Dot & Draw: Process Art
It’s valuable for children to draw and scribble from a young age, because it helps develop fine motor skills. Process art, which is often included in early literacy programs at PGTPL, can help children develop those skills.
Process Art Experiences
Although children enjoy many kinds of art, process art is child-directed and especially helps to expand their creative instincts. The end result may or may not look wonderful. Regardless, the child has had the enjoyable experience of creating something. If you’d like to learn more, early childhood expert Laurel Bongiorno describes the difference between process-focused and product-focused art experiences in How Process-Focused Art Experiences Support Preschoolers. Projects at the library might include drawing, gluing, painting, dot dabbing, and other creative forms.

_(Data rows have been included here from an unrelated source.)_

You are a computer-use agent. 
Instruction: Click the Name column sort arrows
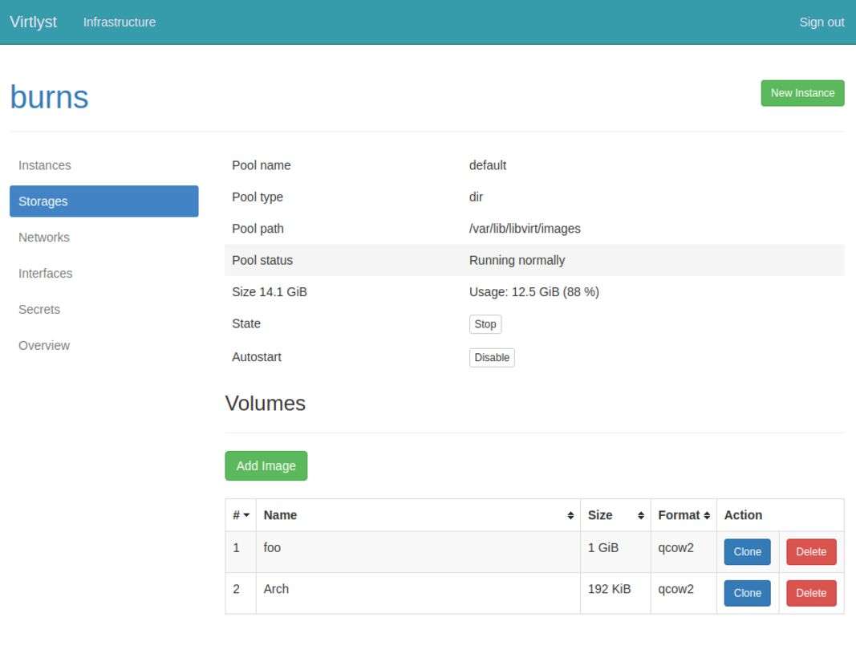pos(570,516)
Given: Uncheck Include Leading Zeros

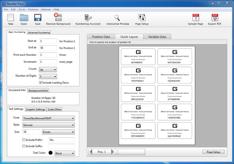Looking at the screenshot, I should click(x=41, y=83).
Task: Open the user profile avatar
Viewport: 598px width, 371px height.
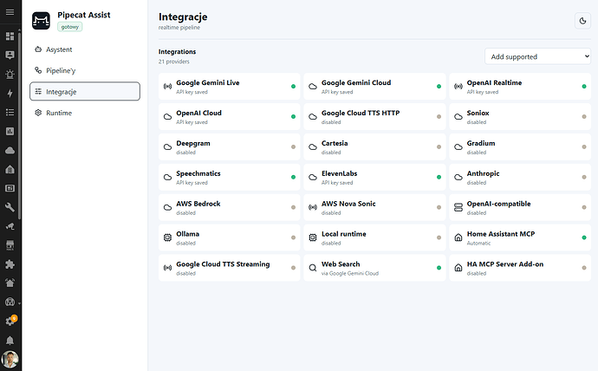Action: tap(10, 360)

It’s very interesting to watch the transformation of a young child’s art from scribbles to creative drawing and writing. These two very different projects started with the same supplies and instructions. Children drew many dots on paper, connected the dots, and then used markers to fill in the shapes.
A very young child, just learning how to hold a pencil and marker, created the first drawing. We forget that this is actually very hard work when you are learning! The result of this project looks more like scribbles than dots, but that’s fine.
In the second project, the older preschooler started with dots, but the project went another direction. These projects are intentionally open-ended. Another child might draw angular shapes in different colors.
Early Literacy at the Library
As children create process art, they are learning important early literacy skills. At PGTPL, we value the American Library Association’s Every Child Ready to Read initiative. We incorporate the five early literacy practices—Read, Write, Sing, Talk, and Play—into our programs and activities for young children.